The Artix UltraScale+ is a family of Field Programmable Gate Arrays (FPGAs) that Xilinx described as ideal for machine vision with advanced sensors, networking and ultra-compact 8K video broadcasting. The FPGAs have 16Gbps transceivers for networking, vision and video.
Both Artix and Zynq families include security used in other UltraScale+ devices, with RSA-4095 authentication, AES, CGM-decryption and Differential Power Analysis attack countermeasures. Xilinx also provides its Security Monitor IP that the company claims adapt to security threats across the product lifecycle.
Dan Mandell, a senior analyst for IoT and embedded technology at VDC Research called the expansion of the UltraScale+ line ‘compelling’ because of new business in growth markets such as IoT.

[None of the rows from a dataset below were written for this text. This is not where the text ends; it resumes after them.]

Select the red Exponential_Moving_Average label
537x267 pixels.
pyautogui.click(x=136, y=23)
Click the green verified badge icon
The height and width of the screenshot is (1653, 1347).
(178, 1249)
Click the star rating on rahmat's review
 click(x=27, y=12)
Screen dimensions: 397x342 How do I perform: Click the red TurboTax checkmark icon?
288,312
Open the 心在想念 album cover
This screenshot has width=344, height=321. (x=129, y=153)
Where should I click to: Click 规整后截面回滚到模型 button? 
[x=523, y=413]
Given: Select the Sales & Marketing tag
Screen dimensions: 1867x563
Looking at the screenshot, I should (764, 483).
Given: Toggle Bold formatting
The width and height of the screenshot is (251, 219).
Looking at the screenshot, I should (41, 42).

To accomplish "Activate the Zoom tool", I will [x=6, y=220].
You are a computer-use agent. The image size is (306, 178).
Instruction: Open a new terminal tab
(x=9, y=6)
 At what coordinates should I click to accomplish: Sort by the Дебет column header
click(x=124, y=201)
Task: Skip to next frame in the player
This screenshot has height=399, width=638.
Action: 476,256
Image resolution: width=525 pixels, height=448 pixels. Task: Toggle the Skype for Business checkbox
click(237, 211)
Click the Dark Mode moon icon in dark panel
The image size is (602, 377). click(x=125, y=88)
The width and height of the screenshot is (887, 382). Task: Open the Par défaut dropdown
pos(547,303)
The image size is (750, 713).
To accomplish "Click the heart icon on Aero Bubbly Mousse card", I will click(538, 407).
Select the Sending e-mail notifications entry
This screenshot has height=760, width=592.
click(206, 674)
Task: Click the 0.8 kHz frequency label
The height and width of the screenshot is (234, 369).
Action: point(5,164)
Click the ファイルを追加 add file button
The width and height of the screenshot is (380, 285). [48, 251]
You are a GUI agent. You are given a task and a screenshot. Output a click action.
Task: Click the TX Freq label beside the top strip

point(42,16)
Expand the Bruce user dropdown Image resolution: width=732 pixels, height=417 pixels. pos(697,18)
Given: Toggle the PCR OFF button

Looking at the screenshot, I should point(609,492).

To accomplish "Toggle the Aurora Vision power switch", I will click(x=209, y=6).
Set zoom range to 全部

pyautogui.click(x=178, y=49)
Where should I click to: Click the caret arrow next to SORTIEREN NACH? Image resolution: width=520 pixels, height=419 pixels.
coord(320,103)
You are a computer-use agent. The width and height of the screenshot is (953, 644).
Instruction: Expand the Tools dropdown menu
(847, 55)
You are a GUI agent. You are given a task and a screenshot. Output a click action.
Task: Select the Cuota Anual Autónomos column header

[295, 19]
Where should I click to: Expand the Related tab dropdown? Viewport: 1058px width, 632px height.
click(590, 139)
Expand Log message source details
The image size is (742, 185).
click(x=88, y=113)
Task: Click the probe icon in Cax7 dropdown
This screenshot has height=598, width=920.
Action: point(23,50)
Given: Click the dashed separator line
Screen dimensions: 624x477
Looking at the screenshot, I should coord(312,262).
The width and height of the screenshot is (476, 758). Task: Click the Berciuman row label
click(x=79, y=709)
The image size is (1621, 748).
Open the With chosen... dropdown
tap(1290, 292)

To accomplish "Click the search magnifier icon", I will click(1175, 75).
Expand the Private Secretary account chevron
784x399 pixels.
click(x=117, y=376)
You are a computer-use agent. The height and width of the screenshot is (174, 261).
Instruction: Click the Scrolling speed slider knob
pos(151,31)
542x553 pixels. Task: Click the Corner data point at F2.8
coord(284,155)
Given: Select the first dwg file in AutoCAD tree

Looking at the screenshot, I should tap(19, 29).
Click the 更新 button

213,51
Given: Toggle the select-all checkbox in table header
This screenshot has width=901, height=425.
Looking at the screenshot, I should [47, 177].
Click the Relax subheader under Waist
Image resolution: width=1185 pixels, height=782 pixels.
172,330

‘Xilinx has taken a big step forward toward supporting more systems at the edge and embedded with endpoint devices themselves,’ Mandell said in an email. Xilinx has been able to retain the Xilinx high-performance processing capabilities of previous generations with the new lower power and smaller form factor Artix and Zynq devices.
‘OEMs and systems integrators can more easily add support for new workloads on their devices like edge analytics, AI, virtualisation, as well as emerging interfaces and protocols fueling these workloads,’ Mandell added.